Animal House in the 15th Century: Part 1

One of the most entertaining Arabic compendia on animal life, taken in the loose sense of the term for things that breathe or are thought to breathe, is the Hayât al-Hayawân (Life of Animals) of the Egyptian savant Kamâl al-Dîn Muhammad ibn Mûsâ al-Damîrî. Writing a century before Columbus discovered America, al-Damiri spins stories about animals with a variety of folklore about uses of animal products and parts. A scientist would no doubt shudder at the magical and literary focus of the text, only occasionally finding description useful today. A partial English translation was made by a British officer, Lieutenant-Colonel Jayakar, and published in two volumes in 1906 and 1908 in India. Unfortunately, this text is virtually inaccessible. I have looked at two copies, one in the New York Public Library and the other at the Library of Congress, and only with trepidation have I turned the fragile pages in this poorly bound volume.
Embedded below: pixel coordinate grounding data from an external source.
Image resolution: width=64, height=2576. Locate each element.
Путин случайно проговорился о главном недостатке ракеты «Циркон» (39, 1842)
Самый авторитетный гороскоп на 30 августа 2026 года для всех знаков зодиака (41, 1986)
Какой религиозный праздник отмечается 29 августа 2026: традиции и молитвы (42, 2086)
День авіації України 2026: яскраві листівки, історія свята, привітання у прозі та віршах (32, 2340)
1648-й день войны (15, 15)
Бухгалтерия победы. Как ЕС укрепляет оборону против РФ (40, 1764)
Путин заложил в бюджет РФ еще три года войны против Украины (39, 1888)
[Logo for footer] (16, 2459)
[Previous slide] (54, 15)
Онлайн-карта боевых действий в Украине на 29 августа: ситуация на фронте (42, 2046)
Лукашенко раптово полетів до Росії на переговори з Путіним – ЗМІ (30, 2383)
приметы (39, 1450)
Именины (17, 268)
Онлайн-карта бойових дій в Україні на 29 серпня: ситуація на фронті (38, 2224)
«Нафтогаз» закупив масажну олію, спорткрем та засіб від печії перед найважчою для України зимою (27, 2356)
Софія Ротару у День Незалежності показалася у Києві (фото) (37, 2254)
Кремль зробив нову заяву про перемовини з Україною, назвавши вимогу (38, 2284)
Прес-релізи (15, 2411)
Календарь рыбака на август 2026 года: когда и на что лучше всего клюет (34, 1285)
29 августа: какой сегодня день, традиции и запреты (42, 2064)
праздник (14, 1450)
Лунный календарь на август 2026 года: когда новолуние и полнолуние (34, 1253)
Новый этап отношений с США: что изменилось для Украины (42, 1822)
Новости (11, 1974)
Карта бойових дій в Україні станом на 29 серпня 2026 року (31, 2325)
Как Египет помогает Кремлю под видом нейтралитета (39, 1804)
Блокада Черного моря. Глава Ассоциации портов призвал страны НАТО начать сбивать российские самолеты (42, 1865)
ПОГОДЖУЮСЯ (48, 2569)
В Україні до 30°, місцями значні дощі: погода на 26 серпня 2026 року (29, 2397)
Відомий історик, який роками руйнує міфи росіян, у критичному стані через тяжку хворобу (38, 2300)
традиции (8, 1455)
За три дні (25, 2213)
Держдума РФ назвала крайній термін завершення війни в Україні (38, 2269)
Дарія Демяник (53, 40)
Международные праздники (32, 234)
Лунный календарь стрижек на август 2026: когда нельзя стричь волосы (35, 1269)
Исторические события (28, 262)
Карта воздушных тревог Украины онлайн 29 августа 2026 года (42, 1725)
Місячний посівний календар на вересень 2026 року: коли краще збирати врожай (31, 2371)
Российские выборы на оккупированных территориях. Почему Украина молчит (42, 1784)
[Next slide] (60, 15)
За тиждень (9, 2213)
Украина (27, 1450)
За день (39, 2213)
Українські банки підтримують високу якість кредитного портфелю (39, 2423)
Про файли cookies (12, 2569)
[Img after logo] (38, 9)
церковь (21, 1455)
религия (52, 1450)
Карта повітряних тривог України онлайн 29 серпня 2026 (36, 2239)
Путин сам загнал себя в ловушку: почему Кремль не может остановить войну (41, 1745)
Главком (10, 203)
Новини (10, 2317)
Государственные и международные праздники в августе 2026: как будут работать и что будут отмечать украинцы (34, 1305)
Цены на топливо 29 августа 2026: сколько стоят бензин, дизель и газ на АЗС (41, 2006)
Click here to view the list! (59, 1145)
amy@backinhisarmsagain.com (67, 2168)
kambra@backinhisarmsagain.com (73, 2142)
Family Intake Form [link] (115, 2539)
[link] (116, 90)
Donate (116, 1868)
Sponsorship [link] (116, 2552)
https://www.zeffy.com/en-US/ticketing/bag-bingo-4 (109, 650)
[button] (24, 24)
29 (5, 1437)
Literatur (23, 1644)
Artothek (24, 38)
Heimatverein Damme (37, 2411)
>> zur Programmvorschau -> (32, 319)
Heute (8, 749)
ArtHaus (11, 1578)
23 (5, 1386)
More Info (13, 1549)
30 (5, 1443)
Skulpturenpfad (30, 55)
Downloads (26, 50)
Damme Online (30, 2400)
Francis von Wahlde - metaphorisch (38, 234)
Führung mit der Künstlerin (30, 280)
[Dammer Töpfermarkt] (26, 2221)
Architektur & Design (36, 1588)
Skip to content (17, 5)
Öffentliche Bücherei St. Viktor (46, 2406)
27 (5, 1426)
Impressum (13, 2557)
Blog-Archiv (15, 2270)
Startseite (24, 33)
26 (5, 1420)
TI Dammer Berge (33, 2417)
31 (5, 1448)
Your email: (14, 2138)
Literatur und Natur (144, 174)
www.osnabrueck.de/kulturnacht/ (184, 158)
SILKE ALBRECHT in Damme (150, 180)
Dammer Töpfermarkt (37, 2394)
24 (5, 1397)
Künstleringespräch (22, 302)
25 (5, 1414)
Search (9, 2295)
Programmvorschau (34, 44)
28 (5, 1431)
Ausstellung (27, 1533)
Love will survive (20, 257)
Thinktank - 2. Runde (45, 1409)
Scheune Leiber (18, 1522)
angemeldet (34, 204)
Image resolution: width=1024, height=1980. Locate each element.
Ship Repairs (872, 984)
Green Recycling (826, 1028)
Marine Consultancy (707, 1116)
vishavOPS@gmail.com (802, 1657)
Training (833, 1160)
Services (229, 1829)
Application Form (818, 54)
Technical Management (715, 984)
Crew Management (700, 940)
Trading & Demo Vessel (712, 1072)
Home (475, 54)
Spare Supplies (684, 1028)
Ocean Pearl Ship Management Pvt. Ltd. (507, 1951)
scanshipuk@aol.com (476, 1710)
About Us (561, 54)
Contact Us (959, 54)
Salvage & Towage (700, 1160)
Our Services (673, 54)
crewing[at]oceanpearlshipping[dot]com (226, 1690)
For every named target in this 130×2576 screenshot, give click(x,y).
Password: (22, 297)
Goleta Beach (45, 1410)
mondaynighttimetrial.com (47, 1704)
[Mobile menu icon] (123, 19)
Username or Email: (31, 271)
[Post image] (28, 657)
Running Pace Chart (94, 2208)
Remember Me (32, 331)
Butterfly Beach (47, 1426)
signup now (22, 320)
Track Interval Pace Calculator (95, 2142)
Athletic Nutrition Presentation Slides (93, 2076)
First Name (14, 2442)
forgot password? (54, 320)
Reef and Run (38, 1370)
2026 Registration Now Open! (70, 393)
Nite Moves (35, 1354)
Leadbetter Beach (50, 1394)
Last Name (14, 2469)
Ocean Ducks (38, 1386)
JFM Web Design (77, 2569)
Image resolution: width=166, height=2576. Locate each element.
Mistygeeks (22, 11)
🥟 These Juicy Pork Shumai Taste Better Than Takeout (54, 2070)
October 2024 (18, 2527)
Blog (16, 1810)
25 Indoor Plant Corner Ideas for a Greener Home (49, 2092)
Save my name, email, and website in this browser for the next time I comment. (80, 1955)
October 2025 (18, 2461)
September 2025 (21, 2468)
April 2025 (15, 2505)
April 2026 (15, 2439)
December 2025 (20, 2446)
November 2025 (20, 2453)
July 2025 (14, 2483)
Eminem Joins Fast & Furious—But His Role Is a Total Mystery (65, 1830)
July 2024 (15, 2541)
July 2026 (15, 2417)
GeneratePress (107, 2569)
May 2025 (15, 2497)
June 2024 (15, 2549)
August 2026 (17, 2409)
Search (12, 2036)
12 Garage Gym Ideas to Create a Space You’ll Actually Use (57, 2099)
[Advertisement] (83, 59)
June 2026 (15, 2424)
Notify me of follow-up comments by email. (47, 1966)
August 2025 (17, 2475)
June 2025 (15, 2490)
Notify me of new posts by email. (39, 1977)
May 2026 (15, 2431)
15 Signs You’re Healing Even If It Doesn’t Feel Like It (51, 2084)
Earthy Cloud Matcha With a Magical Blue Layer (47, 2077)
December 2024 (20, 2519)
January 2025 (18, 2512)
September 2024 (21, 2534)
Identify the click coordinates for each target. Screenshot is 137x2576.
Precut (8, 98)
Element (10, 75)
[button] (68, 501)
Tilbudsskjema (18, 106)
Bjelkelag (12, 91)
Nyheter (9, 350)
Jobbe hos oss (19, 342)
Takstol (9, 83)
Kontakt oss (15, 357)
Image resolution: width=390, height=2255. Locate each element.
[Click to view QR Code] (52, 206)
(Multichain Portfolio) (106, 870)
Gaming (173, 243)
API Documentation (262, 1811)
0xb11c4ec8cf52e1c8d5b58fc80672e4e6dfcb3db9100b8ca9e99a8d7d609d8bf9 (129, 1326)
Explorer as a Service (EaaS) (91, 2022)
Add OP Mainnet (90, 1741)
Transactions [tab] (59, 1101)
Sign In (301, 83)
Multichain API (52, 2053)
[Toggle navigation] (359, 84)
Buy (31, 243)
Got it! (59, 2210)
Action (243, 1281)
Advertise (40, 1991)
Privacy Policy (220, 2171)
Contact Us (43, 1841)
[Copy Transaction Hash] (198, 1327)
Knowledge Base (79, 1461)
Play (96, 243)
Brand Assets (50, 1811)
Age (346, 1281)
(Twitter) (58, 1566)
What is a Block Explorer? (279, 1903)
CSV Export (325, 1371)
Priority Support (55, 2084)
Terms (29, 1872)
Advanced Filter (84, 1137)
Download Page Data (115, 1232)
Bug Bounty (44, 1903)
So far there is no digital version, which is a shame, since it is a delight to read.

Our author was a prolific copyist, quoting from over 800 other authors and providing a thousand entries, some simply an animal’s name and its more common synonym. Ironically, Jayakar’s Victorian sensitivity makes the translation as much an oddity as the primary work. Like other literary savants in the Arab world, al-Damiri is not squeamish when it comes to erotic and scatalogical innuendos. But there was a linguistic hex on translating sex with stiff upper-lipped officers like Jayakar. Even when camels did it. Consider the following excerpt, in which pedantic Latin allows the translator to be scrupulous to a fault:

The stallion camel covers the female only once a year, sed diu initum prorogat et pluries semen in feminam immittit, and on that account it is subsequently affected with languor and weakness.

The only thing left out of this passage is the Viagra. But there’s more Latin to come.

The flesh of camels and that of mountain sheep a year old is all of a poor or inferior kind. If the hair of camels is burnt and sprinkled over flowing blood, it checks the flow of blood. If the ticks infecting camels are tied up in the sleeve of one affected with excessive love, his love-madness will disappear. If one who is drink, drinks a little of a he-camel’s urine, he will become sober instantaneously. Its flesh increases the venereal power and acts as an aphrodisiac. The urine of camels is beneficial in swelling or inflammation of the liver, and in increasing the sexual power. Si qua mulier, tres dies, post menses, medulla ossis cruralis cameli, vel gossypio vel lana involuta, usa erit, recurreritque ad actionem initus, quamvis sterilis, illa concipiet.